TEXT

*****

Entscheidungsstichwort (Thema)

Erlass von Steuerforderungen und Säumniszuschlägen

 

Leitsatz (redaktionell)

1) Nach Eintritt der Bestandskraft eines Steuerbescheides kommt ein Steuererlass wegen sachlicher Unbilligkeit nur dann in Betracht, wenn die Steuerfestsetzung offensichtlich und eindeutig unrichtig ist und es dem Steuerpflichtigen nicht möglich und nicht zumutbar war, sich rechtzeitig gegen die Fehlerhaftigkeit zu wehren.

2) Säumniszuschläge sind wegen sachlicher Unbilligkeit zur Hälfte zu erlassen, wenn dem Steuerpflichtigen die rechtzeitige Zahlung der Steuern wegen Überschuldung und Zahlungsunfähigkeit unmöglich ist.

3) Zu den Voraussetzungen eines Steuererlasses wegen persönlicher Unbilligkeit (Erlassbedürftigkeit und Erlasswürdigkeit).

 

Normenkette

AO § 227

 

Nachgehend

BFH (Aktenzeichen VIII B 136/10)

 

Tatbestand

Streitig ist der Erlass von Steuerforderungen gegen den Kläger, die sich nach dem Stand der Einspruchsentscheidung vom 17.03.2008 auf 45.774,15 EUR belaufen. Der Kläger ist heute 73 Jahre alt und Rentner.

*****

BEREITGESTELLTE DATEN
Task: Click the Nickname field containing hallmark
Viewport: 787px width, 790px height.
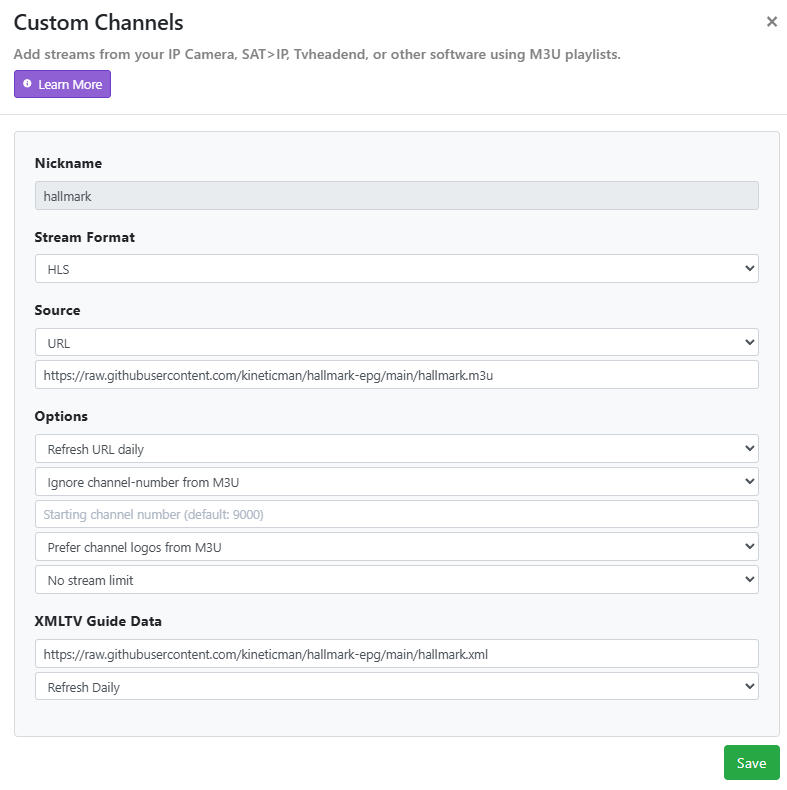Action: coord(396,196)
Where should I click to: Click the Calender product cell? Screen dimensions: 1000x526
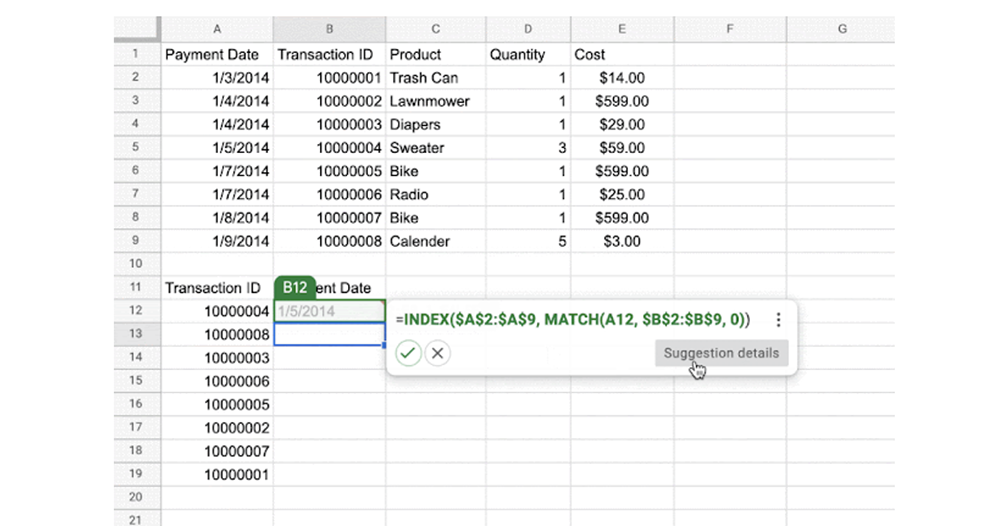click(436, 241)
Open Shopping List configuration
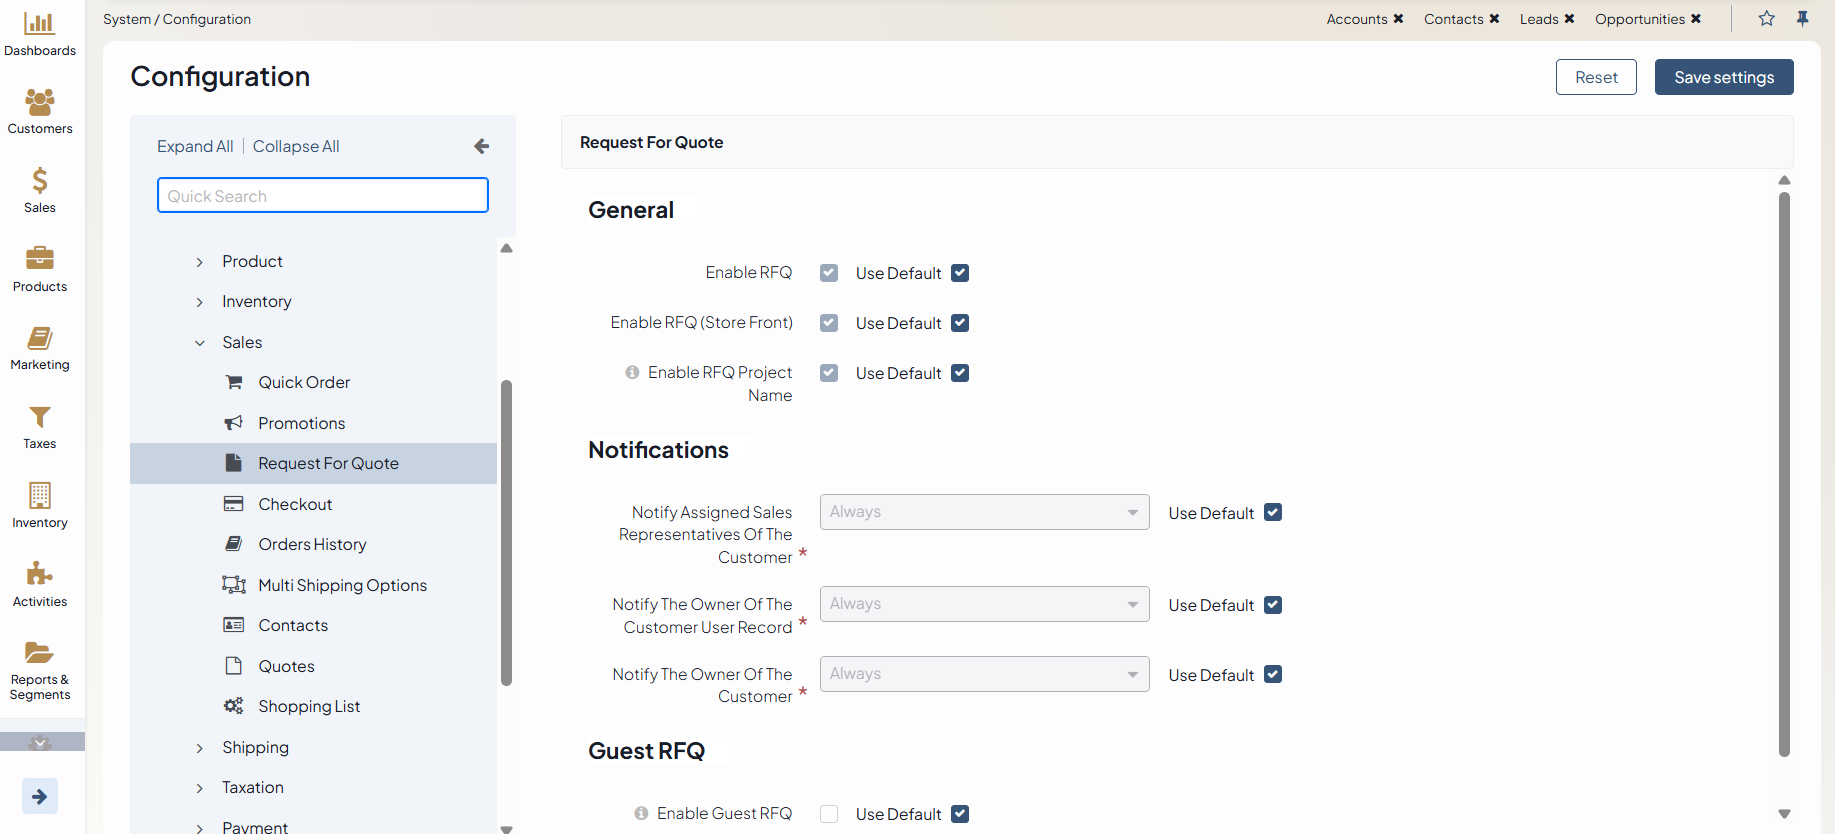This screenshot has width=1835, height=834. tap(309, 706)
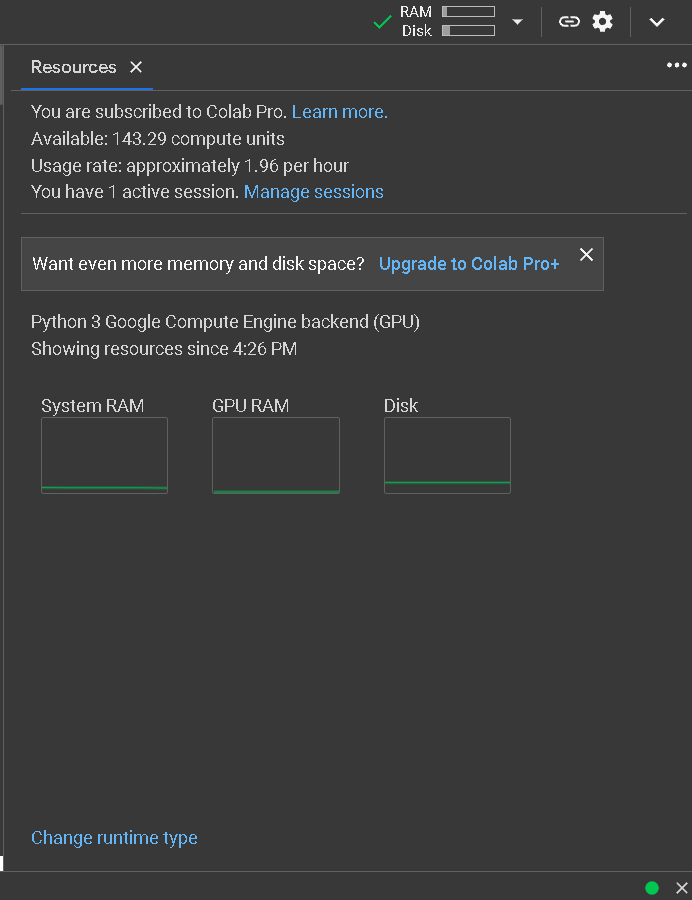This screenshot has width=692, height=900.
Task: Open the Disk usage graph
Action: click(x=448, y=455)
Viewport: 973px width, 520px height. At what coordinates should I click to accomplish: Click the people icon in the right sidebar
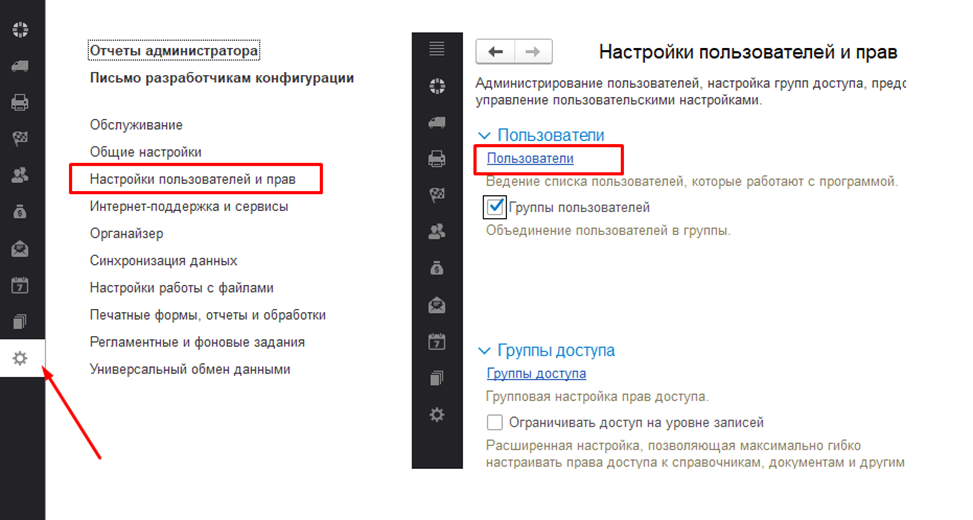pos(436,231)
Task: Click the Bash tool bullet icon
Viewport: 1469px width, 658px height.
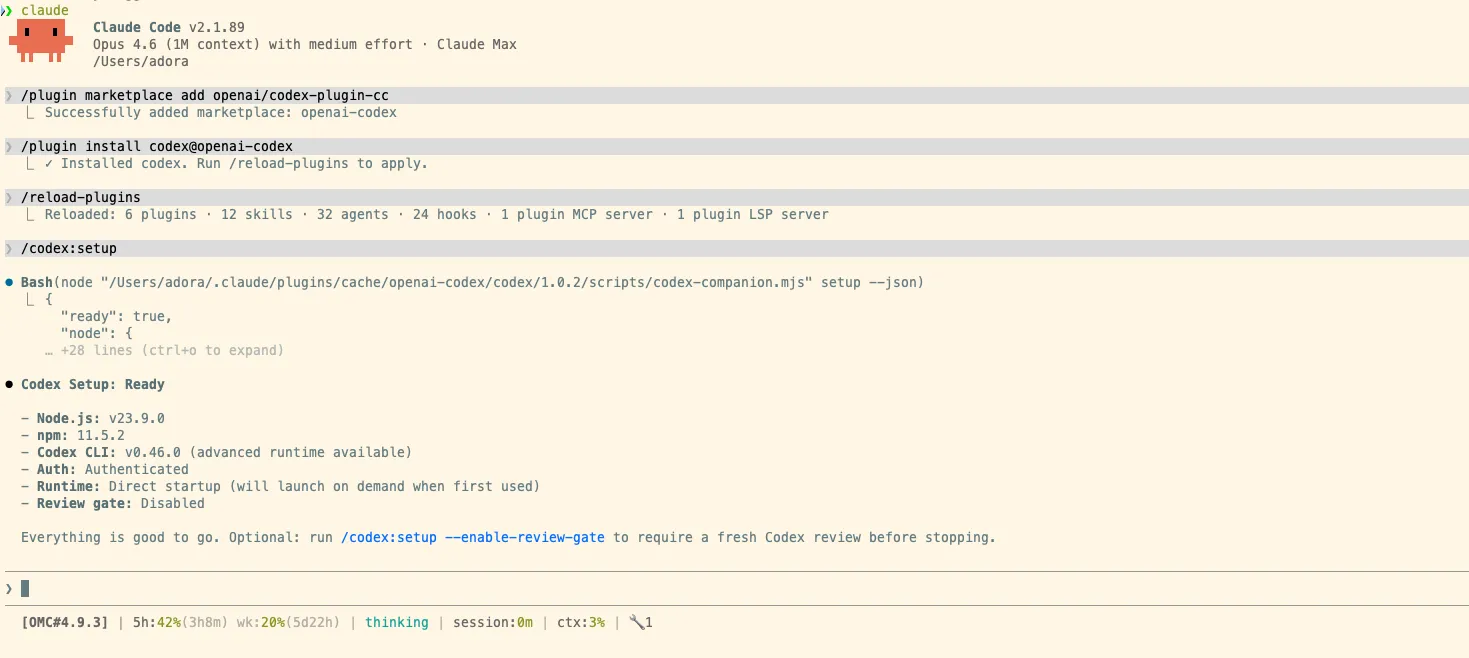Action: point(10,282)
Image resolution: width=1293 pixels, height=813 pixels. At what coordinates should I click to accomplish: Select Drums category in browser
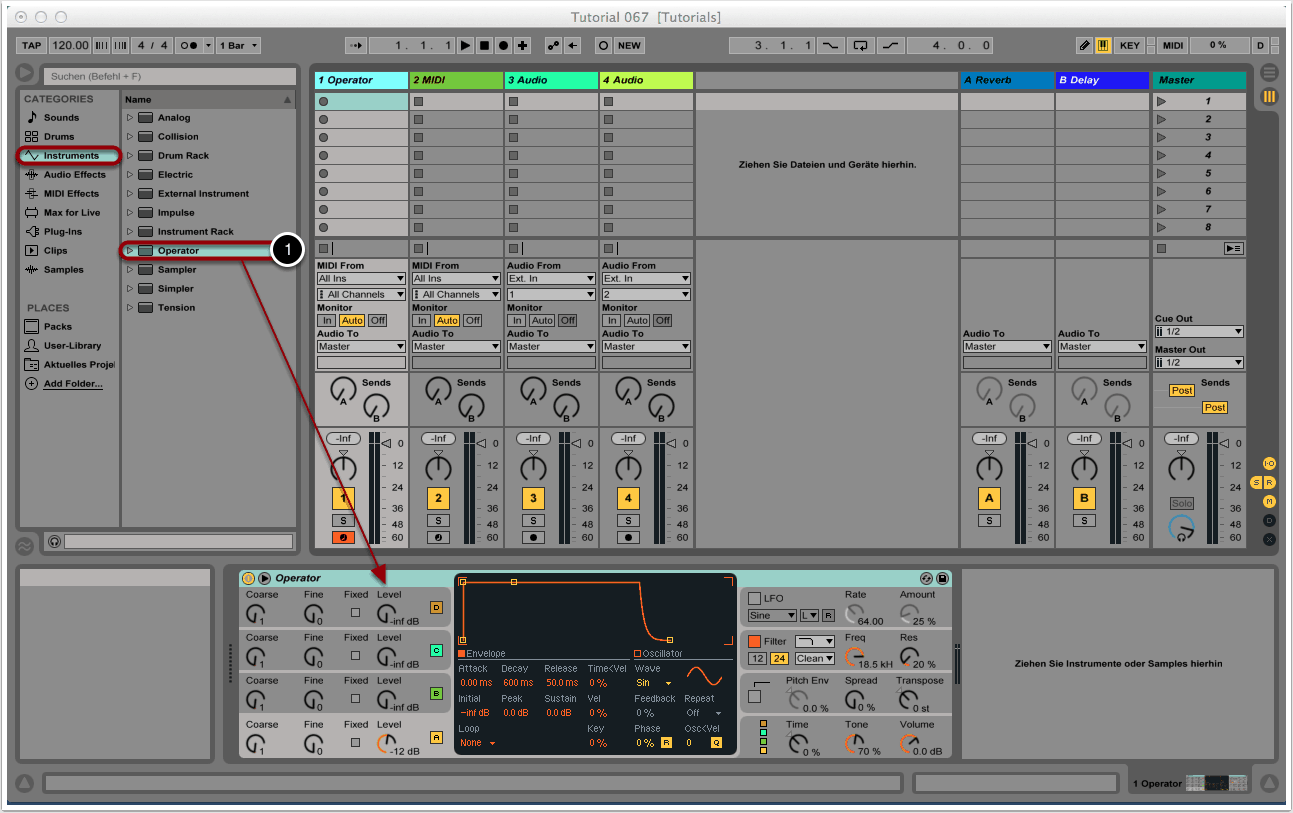(58, 136)
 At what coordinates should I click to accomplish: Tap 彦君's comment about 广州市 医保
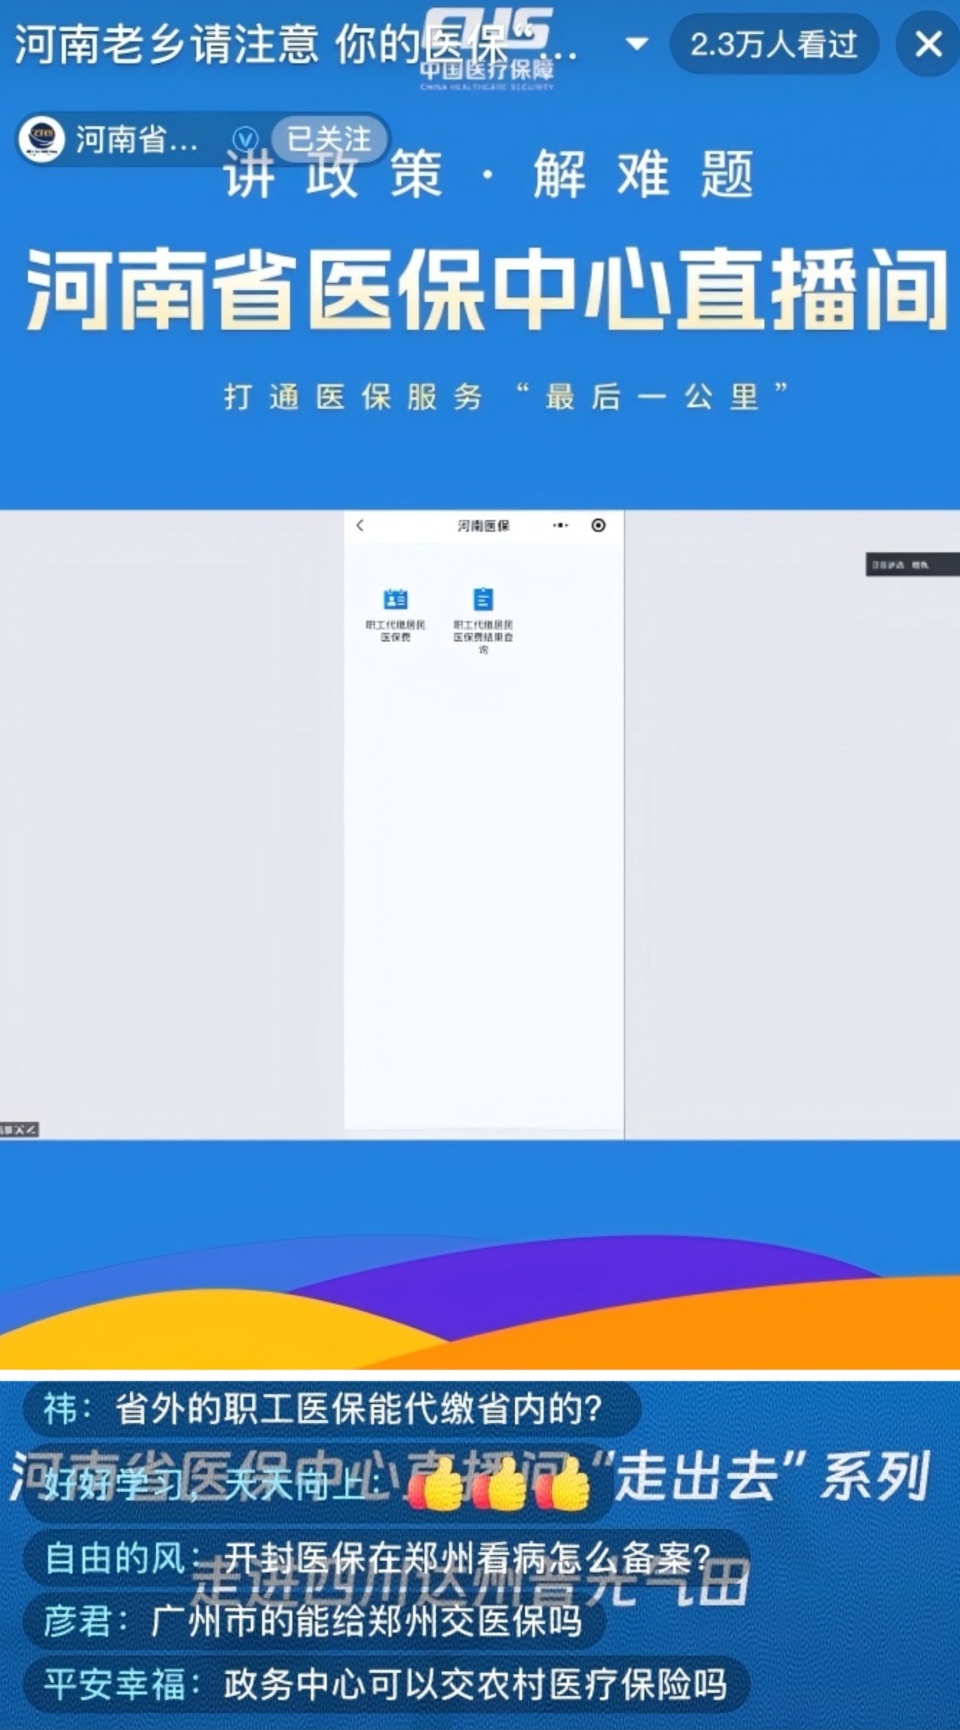point(314,1620)
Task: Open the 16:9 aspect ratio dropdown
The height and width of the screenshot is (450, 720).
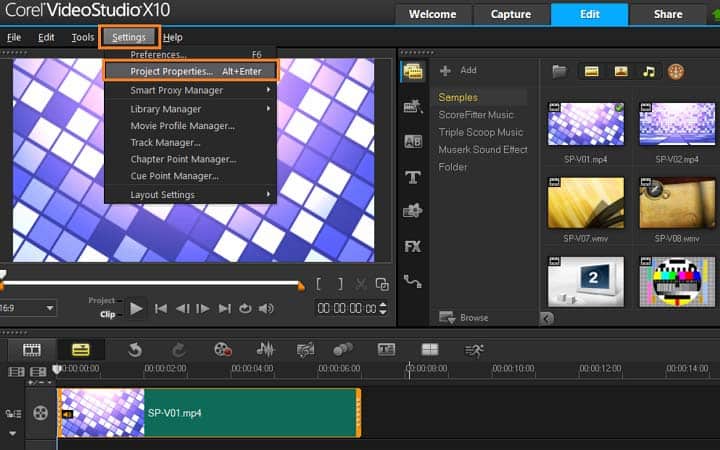Action: pyautogui.click(x=28, y=308)
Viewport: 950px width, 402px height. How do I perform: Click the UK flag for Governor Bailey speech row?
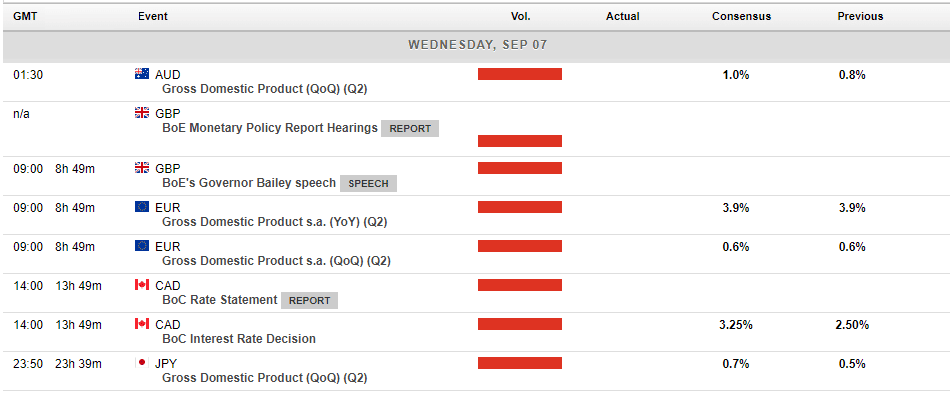pos(141,168)
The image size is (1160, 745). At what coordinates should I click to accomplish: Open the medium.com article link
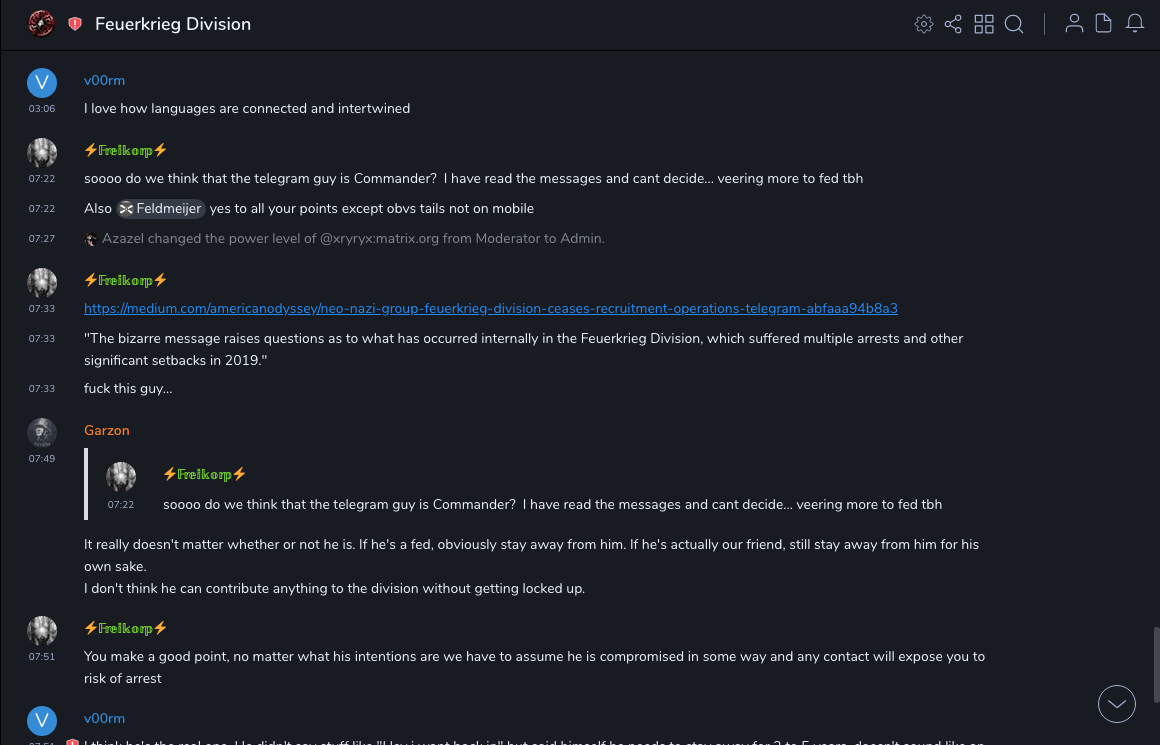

*****

AUFGABENLISTE
1. Gib aus dem Text den Abschnitt wörtlich aus, der bei den Worten „Entscheidungsstichwort (Thema)“ beginnt und nach den Worten „Zahlungsunfähigkeit unmöglich ist.“ endet.
2. Prüfe anhand des Textes, ob die folgenden Aussagen stimmen, und antworte jeweils mit Ja oder Nein samt der entscheidenden Textstelle als wörtlichem Zitat: (a) Der Kläger ist Rentner. (b) Säumniszuschläge sind bei Überschuldung und Zahlungsunfähigkeit vollständig zu erlassen. (c) Die Einspruchsentscheidung ist vom 17.03.2008.
3. Auf welchen Betrag belaufen sich laut Text die streitigen Steuerforderungen gegen den Kläger?
Die Daten braucht man hier nicht.

GEGEBENE ANTWORTEN
1.
Entscheidungsstichwort (Thema)

Erlass von Steuerforderungen und Säumniszuschlägen

 

Leitsatz (redaktionell)

1) Nach Eintritt der Bestandskraft eines Steuerbescheides kommt ein Steuererlass wegen sachlicher Unbilligkeit nur dann in Betracht, wenn die Steuerfestsetzung offensichtlich und eindeutig unrichtig ist und es dem Steuerpflichtigen nicht möglich und nicht zumutbar war, sich rechtzeitig gegen die Fehlerhaftigkeit zu wehren.

2) Säumniszuschläge sind wegen sachlicher Unbilligkeit zur Hälfte zu erlassen, wenn dem Steuerpflichtigen die rechtzeitige Zahlung der Steuern wegen Überschuldung und Zahlungsunfähigkeit unmöglich ist.

2.
(a) Ja: „Der Kläger ist heute 73 Jahre alt und Rentner.“
(b) Nein: „Säumniszuschläge sind wegen sachlicher Unbilligkeit zur Hälfte zu erlassen“
(c) Ja: „nach dem Stand der Einspruchsentscheidung vom 17.03.2008“

3. Auf 45.774,15 EUR.